Mehdi Chebira : Plus on mobilise d’acteurs, plus on a de résultats. Les médiateurs numériques peuvent constituer de bons appuis pou la mise en place de tels projets car ils ont une vraie connaissance des problématiques extérieures aux établissements. Une permanence numérique est importante pour pouvoir parler des soucis quotidiens.

Une fois que ces problèmes sont réglés, on peut basculer sur des projets mettant en jeu davantage de créativité. Travailleur sur des pratiques innovantes. Cela permettra de toucher des élèves plus âgés, de 4ème/3ème (pour le moment le café cyber touche essentiellement les 6ème/5ème). Il faut parvenir à sortir du « bureau des pleurs » et se tourner vers une approche plus constructive, positive et valorisante.

Aline Ladret : D’autres projets numériques se montent ensuite entre ces acteurs (EPN, écoles, centre sociaux). Les café-cyber ont créé une vraie synergie.

Brette Carié : L’heure de vie de classe peut être une bonne opportunité pour aborder ces questions.

Eliane Morin-Limonet : Les parents pensent que les enfants sont à l’abri en étant sur internet à la maison. Mais en réalité, ils sont sur l’espace public.

Dorie Bruyas : Une approche festive et ludique au sein des établissements scolaires ou des centres sociaux peut être intéressante. Comme un mini « EVENT » autour d’une thématique précise (journée familiale et ludique organisée par Fréquence écoles de façon annuelle www.event01.fr).

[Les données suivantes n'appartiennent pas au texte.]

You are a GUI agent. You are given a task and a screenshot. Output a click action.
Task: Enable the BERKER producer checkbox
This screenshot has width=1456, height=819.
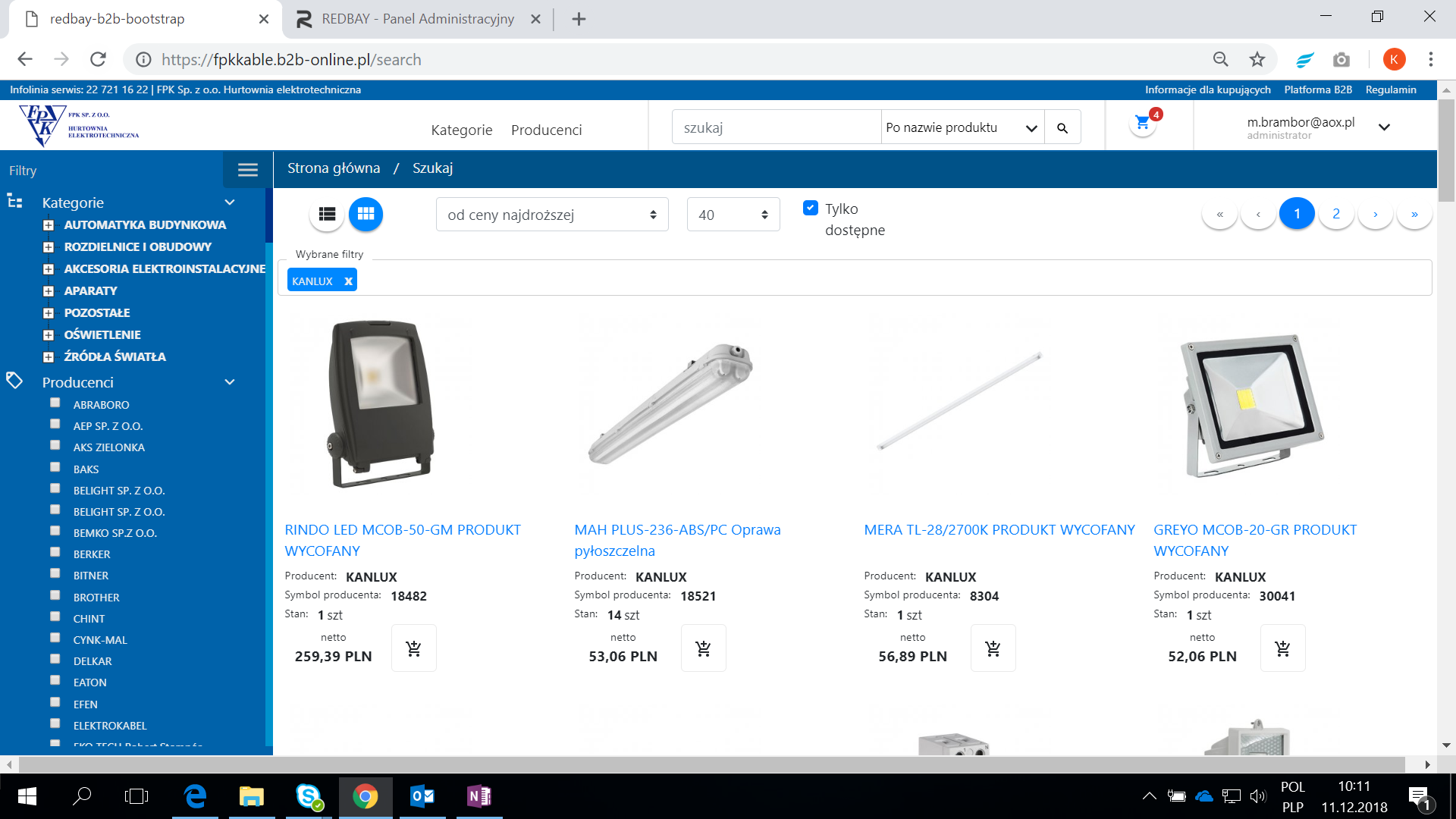click(55, 552)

Mehdi Chebira : A mis en place ce type de projets à l’occasion de manifestations sportives. Avait constaté que lors de tournois de foot, les jeunes et leurs familles étaient présents de 8h30 à 18h30 pour ne jouer que durant 1h30. Il a donc conçu un espace commun d’animation dans un des gymnases. Des ateliers numériques (création de bandes annonces, diffusion de vidéos, jeux vidéo, tablettes) qui ont permis d’instaurer un espace de discussion avec les parents sur les usages numériques de leurs enfants. Pas besoin de communication spécifique puisque les familels sont là, totalement disponibles. Cela permet de sortir d’une approche moralisatrice. Ils ne viennent pas pour cela. Le plus compliqué est sans doute de parvenir à mobiliser des médiateurs le WE.

Cette idée peut être déclinée sur d’autres événements existants : un stand numérique sur une kermesse ou une journée portes ouvertes dans un établissement scolaire par exemple. Pour mobiliser les parents, mieux vaut profiter des moments déjà existants plutôt que d’en créer de nouveaux qui vont demander beaucoup d’énergie et de temps et vont provoquer des difficultés en terme de mobilisation.

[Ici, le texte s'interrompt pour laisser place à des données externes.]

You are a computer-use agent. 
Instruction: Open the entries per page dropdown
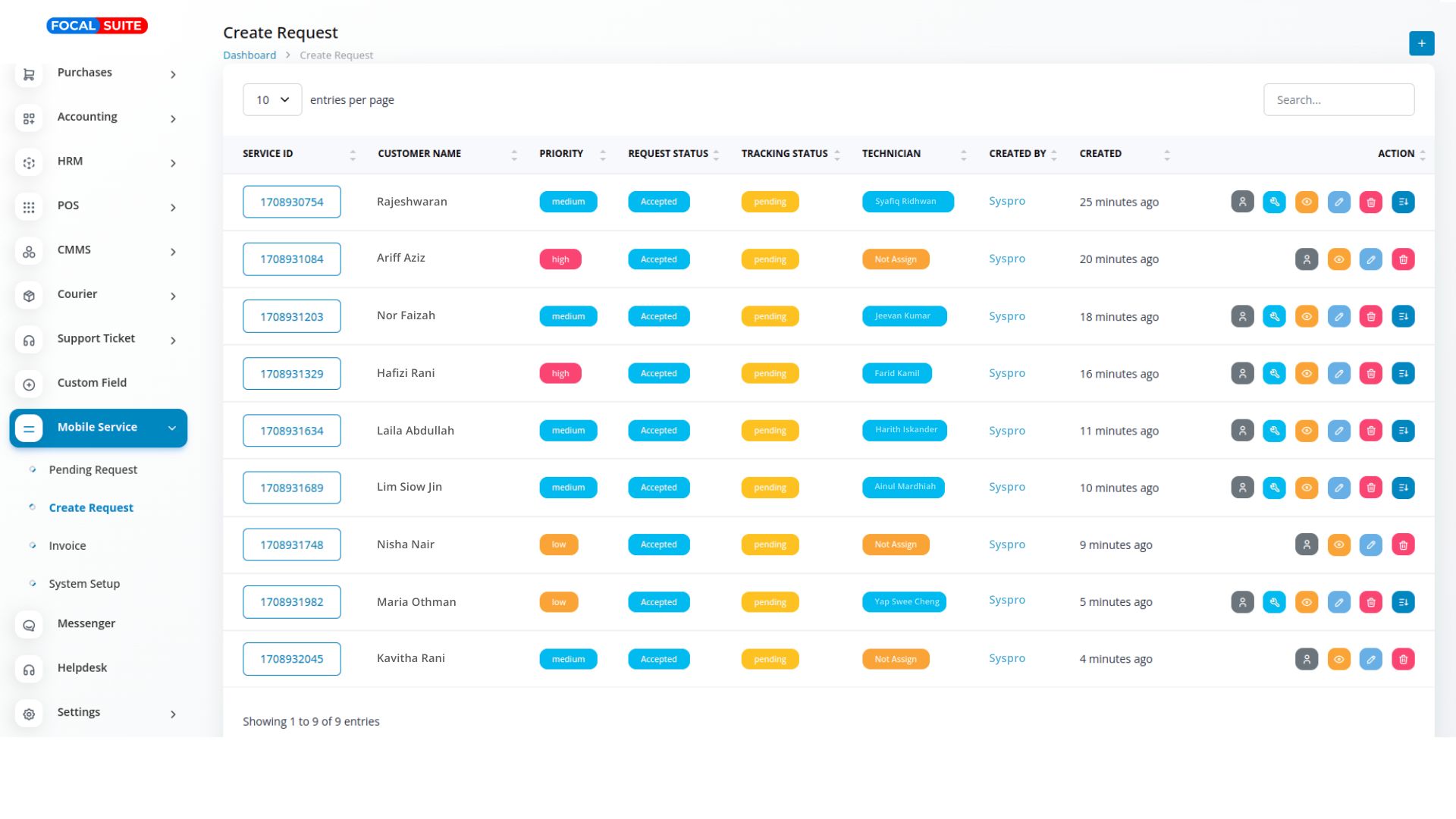272,99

Dorie Bruyas : Fréquence écoles a monté un projet au Collège Laurent Mourguet qui permet aux enseignants de publier sur le site du collège. Cela fonctionne très bien et la question de la publication par les élèves est dorénavant posée. Ce type de projet est intéressant car il permet de développer l’acculturation numérique des enseignants. L’équipe pédagogique monte ainsi en compétences et peut les réinvestir dans les enseignements. Par ailleurs, cela a permis de créer un lien et un espace de discussion entre les enseignants les élèves.

Mehdi Chebira : Il y a beaucoup de situations de chantage amoureux sur réseaux sociaux. Il conseille de partir de ce type de situations, des images et vidéos des jeunes pour aborder la question de l’identité numérique et non pas l’inverse.